High degrees of comitant esophoria or exophoria are often accompanied by a small vertical component. In these cases, the treatment will be that which is appropriate to the primary condition, but prism relief of the hyperphoria may help.
Paretic conditions involving the elevator or depressor muscles may begin as hyperphoria and develop later into strabismus. It is important that this early sign of pathology is detected. The sudden onset of intermittent vertical diplopia and/or other symptoms, and the incomitant nature of the deviation, are the main diagnostic features. The most common cyclovertical incomitancy is superior oblique underaction, so it is important to look carefully for cyclophoria in all cases of hyperphoria and skew deviation is another differential diagnosis ( Chapter 17 ). Congenital incomitant deviations are frequently accompanied by a vertical element, but symptoms are usually absent.
Unilateral High Myopia (Heavy Eye Syndrome)
Heavy eye syndrome involves anisometropia, usually with high myopia, and hyperphoria or hypertropia. The more myopic eye is hypotropic or hypophoric. The notion that the disorder results from a ‘heavy’ myopic eye is incorrect: the cause is an abnormally low muscle path of the lateral rectus in the involved eye ( Yanoff & Duker, 1999 ). The vertical deviation ranges from 2–25Δ, although there is no correlation between the amount of anisometropia and the amount of hypotropia. Elevation of the low eye may be limited. Frequently, the head tilts to the side of the hypotropic eye.
Tilted Spectacles, Unilateral Toric Contact Lenses, and Anisometropia
If spectacles are incorrectly fitted or the frame becomes bent, a vertical prism element may be introduced which initially shows as hyperphoria. Usually, the patient adapts quite quickly to this abnormal prism and the hyperphoria reduces. When this occurs, hyperphoria will be present when the glasses are removed, or the spectacle frame straightened. This will disappear after a few days.
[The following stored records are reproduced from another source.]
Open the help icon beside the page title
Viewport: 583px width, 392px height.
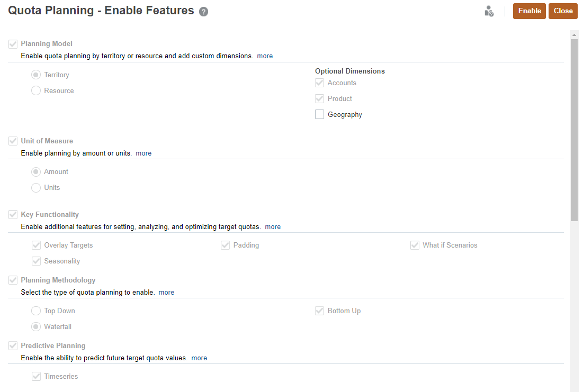pos(203,11)
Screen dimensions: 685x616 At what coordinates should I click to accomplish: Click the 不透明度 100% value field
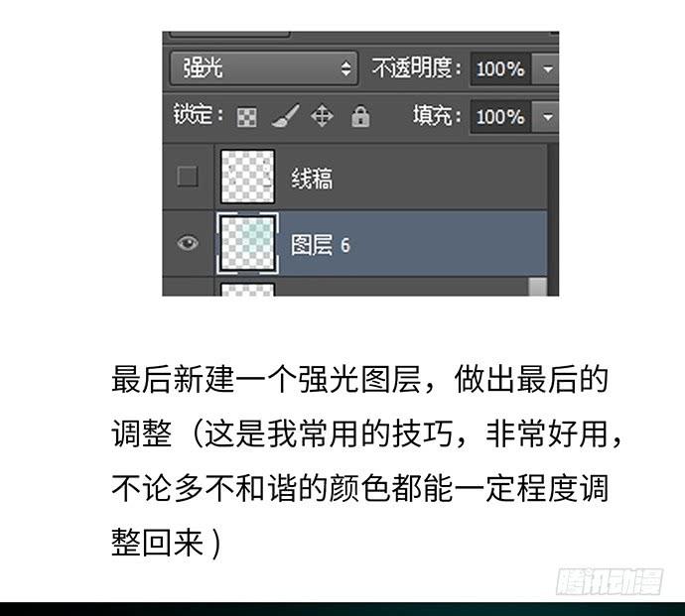coord(500,69)
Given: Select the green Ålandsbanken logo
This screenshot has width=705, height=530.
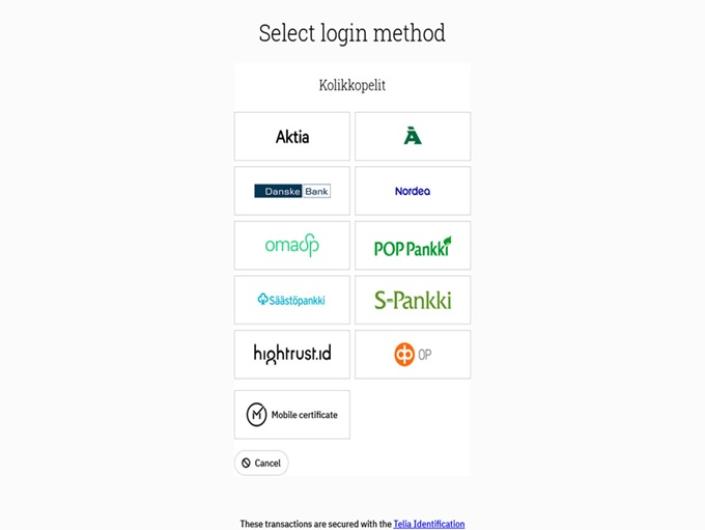Looking at the screenshot, I should coord(413,136).
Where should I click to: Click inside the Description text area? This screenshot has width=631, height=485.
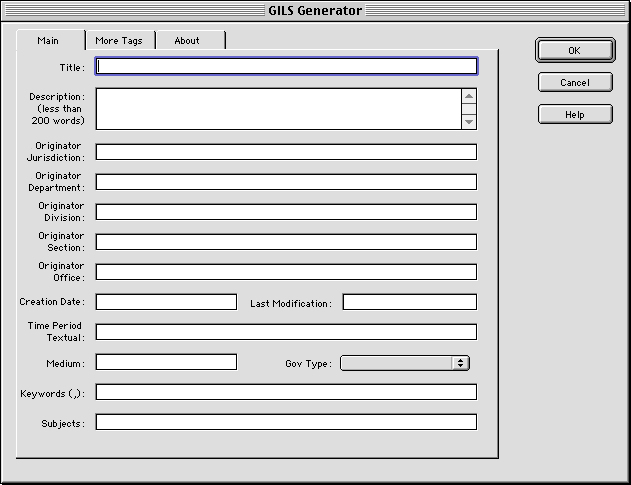point(278,109)
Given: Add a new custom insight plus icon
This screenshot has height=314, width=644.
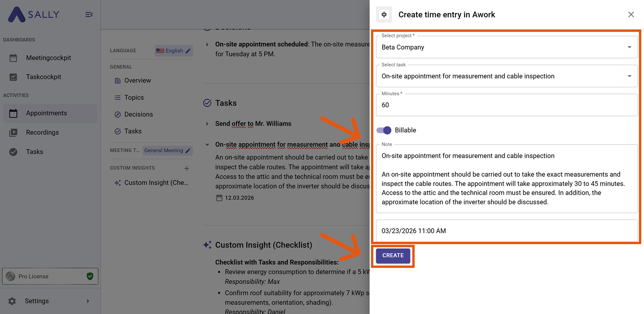Looking at the screenshot, I should 187,168.
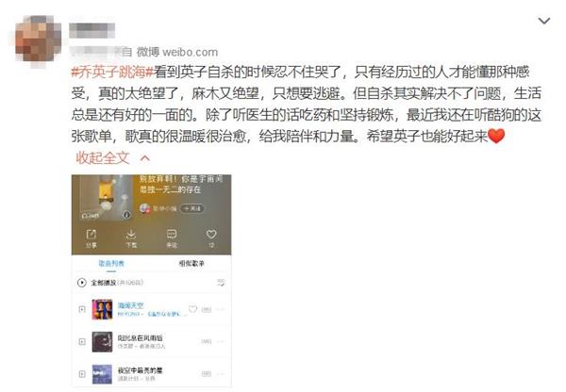Follow the playlist creator via 关注 button

tap(192, 208)
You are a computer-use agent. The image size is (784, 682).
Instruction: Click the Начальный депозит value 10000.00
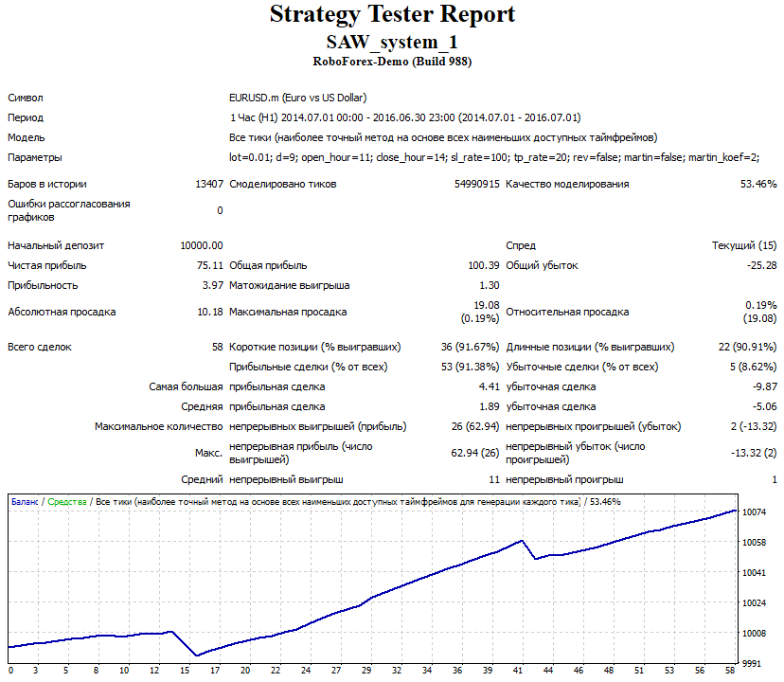click(x=200, y=244)
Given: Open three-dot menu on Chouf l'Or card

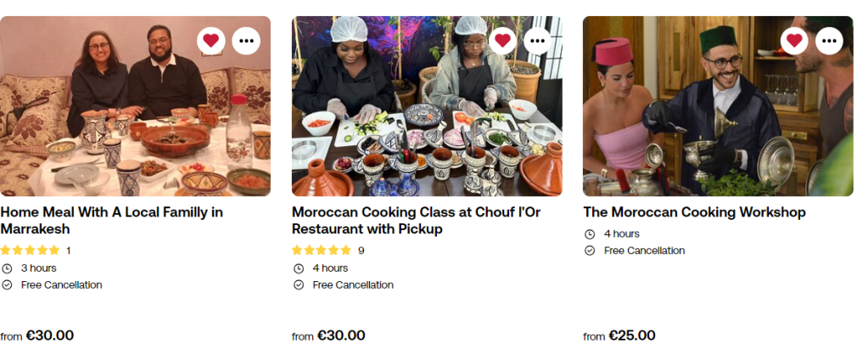Looking at the screenshot, I should [537, 40].
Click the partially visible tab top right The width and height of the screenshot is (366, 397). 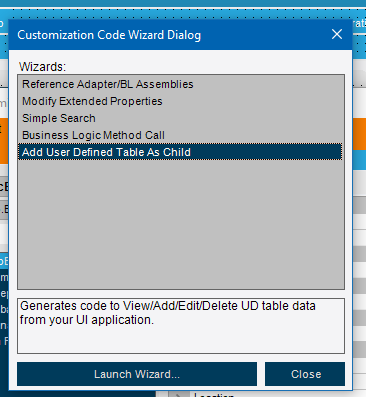click(x=359, y=24)
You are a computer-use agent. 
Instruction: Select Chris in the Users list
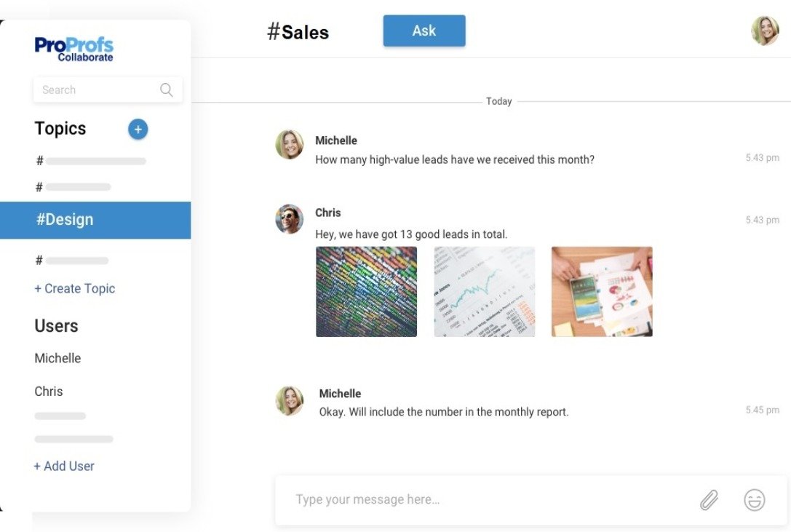click(49, 392)
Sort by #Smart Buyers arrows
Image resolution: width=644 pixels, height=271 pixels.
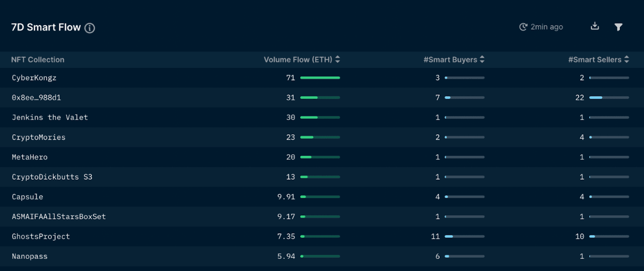tap(482, 59)
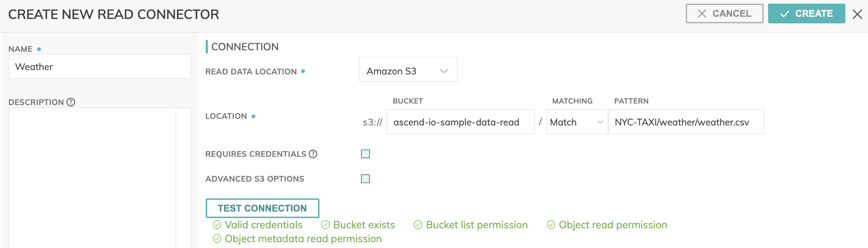The image size is (868, 248).
Task: Close the dialog with the X icon
Action: (857, 14)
Toric contact lenses, most commonly disposable soft lenses, often contain a vertical prism to aid lens orientation. The strength of prism ranges from 0.52Δ to 1.15Δ which, in patients who only require monocular correction of astigmatism, might cause symptoms in sensitive patients ( Sulley, Hawke, Lorenz, Toubouti, & Olivares, 2015 ).
Corrections for anisometropia may also produce hyperphoria when the eyes are not looking through the lens optical centres. Again, adaptation to this variable prismatic effect usually occurs after a few days of using the anisometropic correction, but difficulties can arise with a correction for marked anisometropia particularly where no glasses have been worn before ( Chapter 11 ). Similarly, problems may arise if a refractive correction has changed markedly (e.g., after a cataract extraction operation). A near hyperphoria can result when multifocal spectacles are prescribed to a patient with significant anisometropia ( Chapter 11 ).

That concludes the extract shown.